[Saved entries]
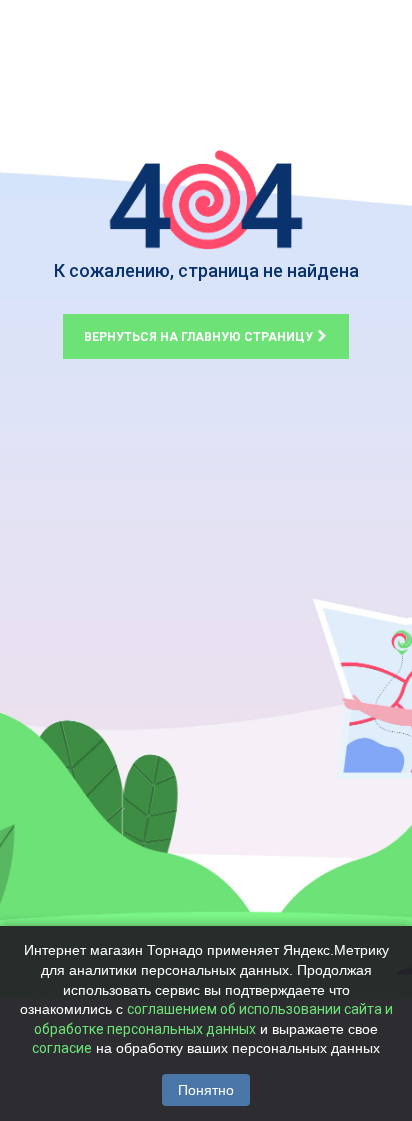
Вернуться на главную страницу (200, 337)
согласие (62, 1048)
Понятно (206, 1090)
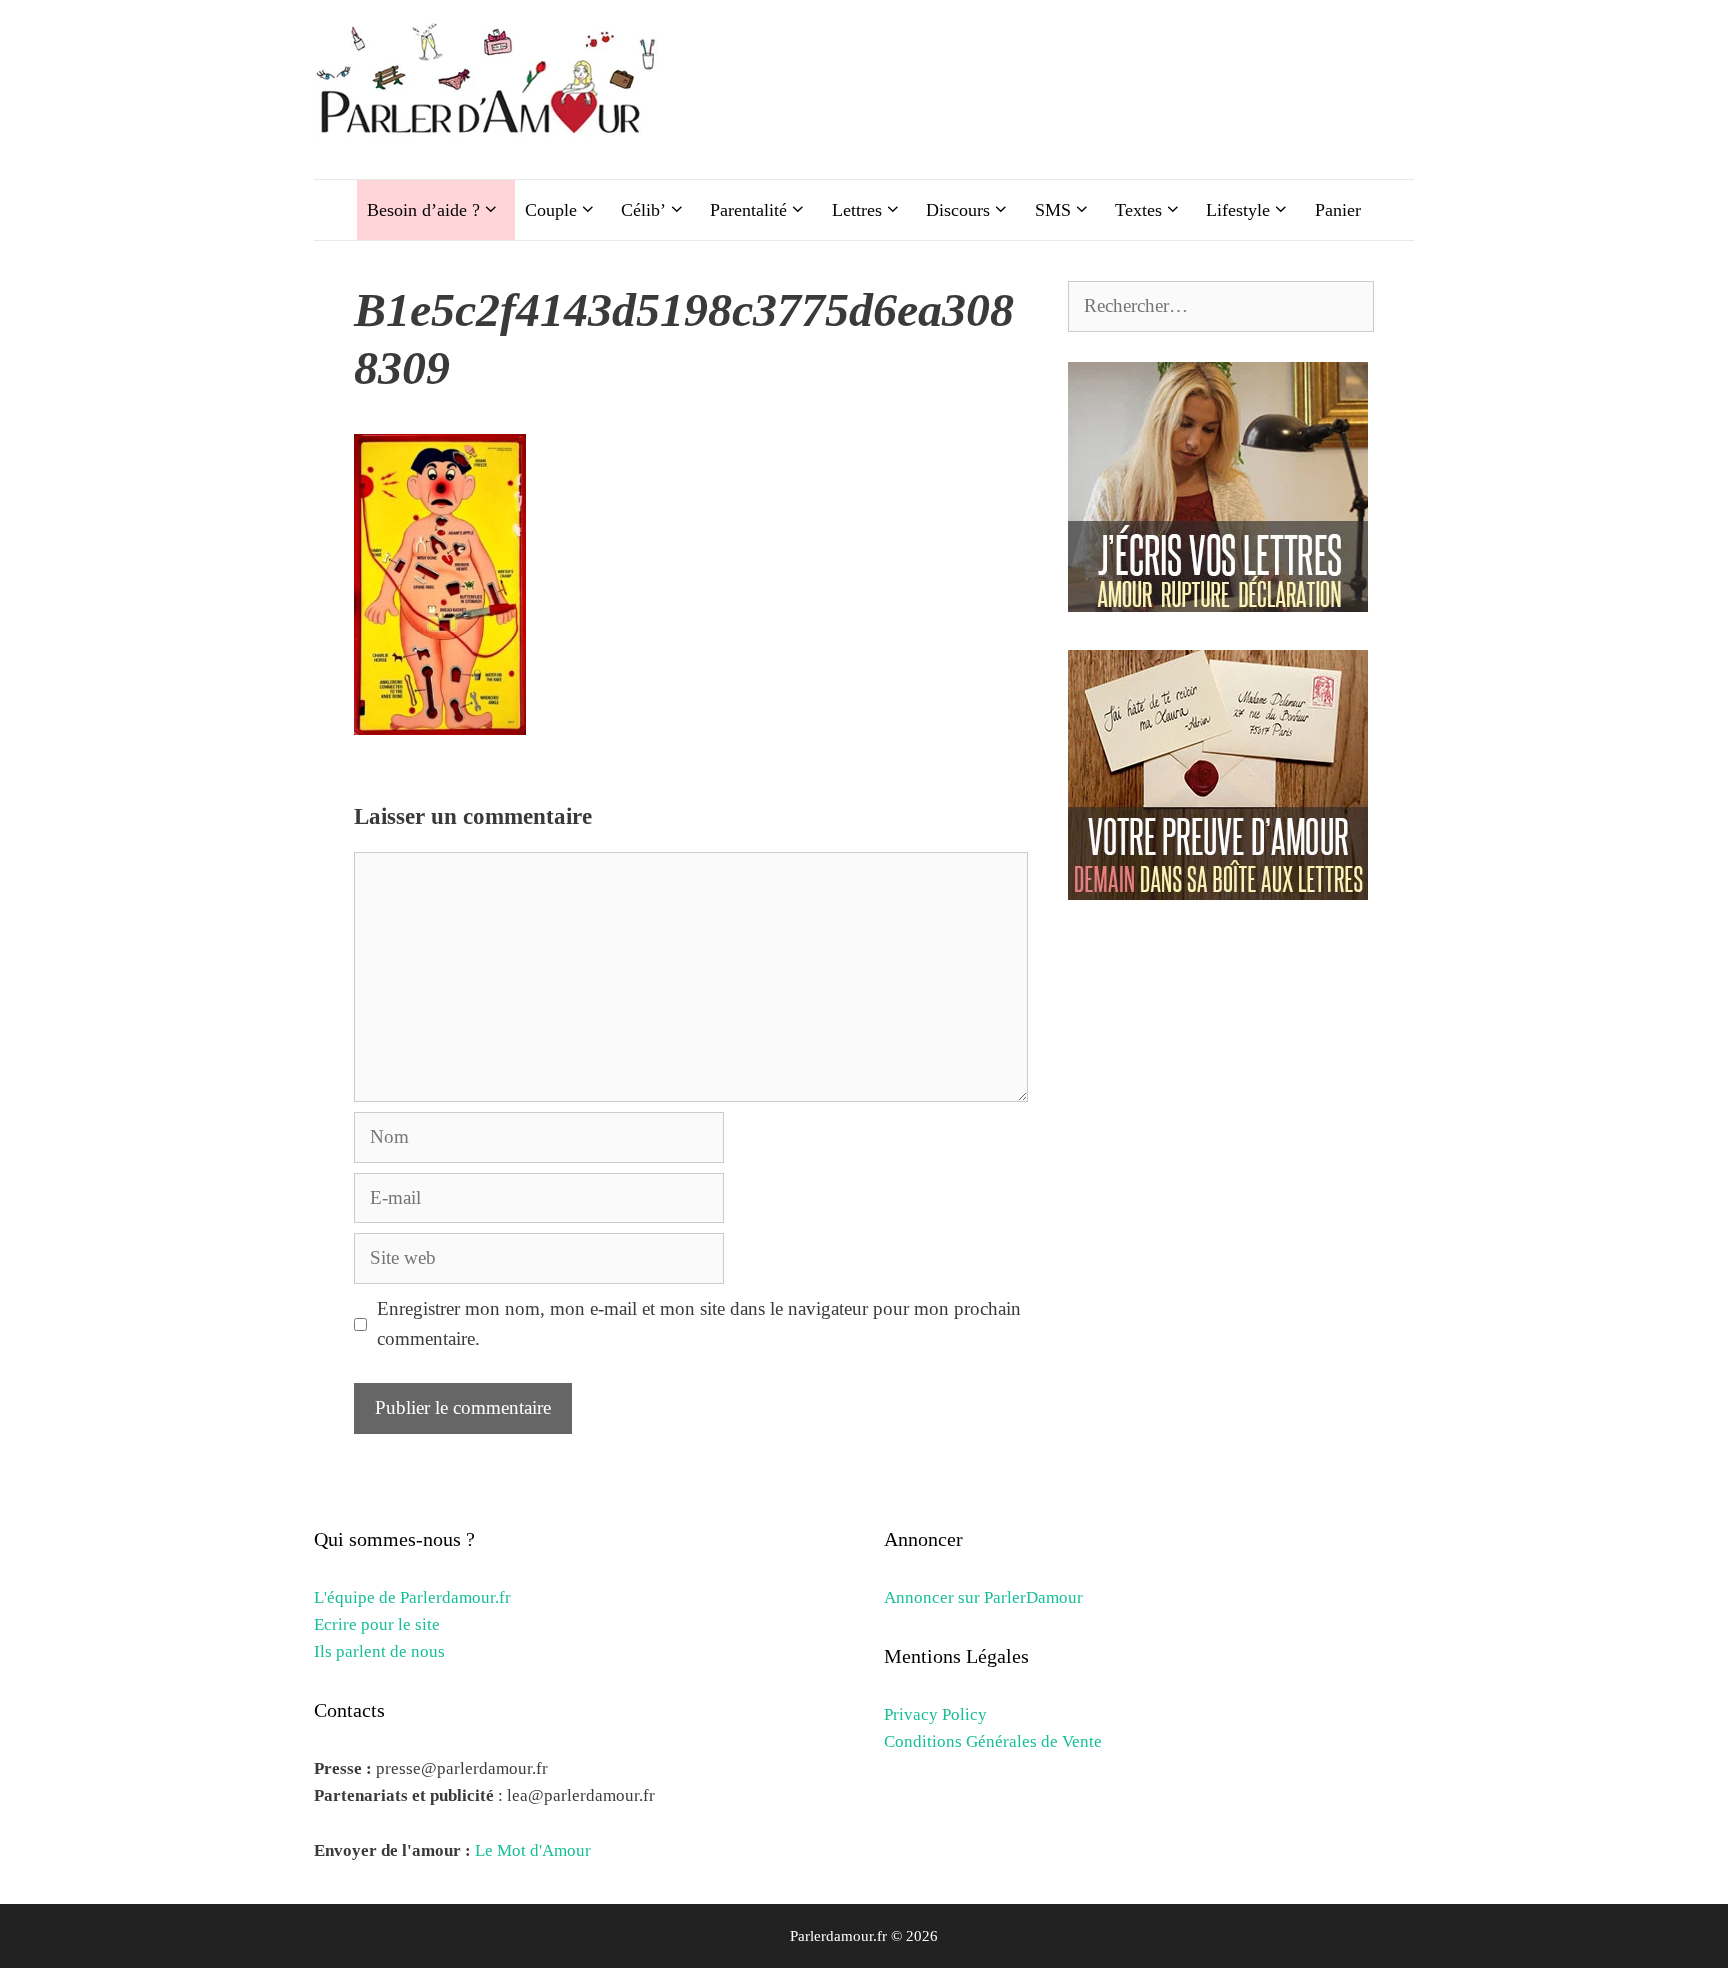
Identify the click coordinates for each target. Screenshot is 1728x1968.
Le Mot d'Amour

Try it » What belongs in the answer is each line above, reproduced exactly, and no picture.

Answer to this task »
Вернуться на главную страницу (200, 337)
согласие (62, 1048)
Понятно (206, 1090)
Identify the click coordinates for each target. Screenshot is 1728x1968.
Le Mot d'Amour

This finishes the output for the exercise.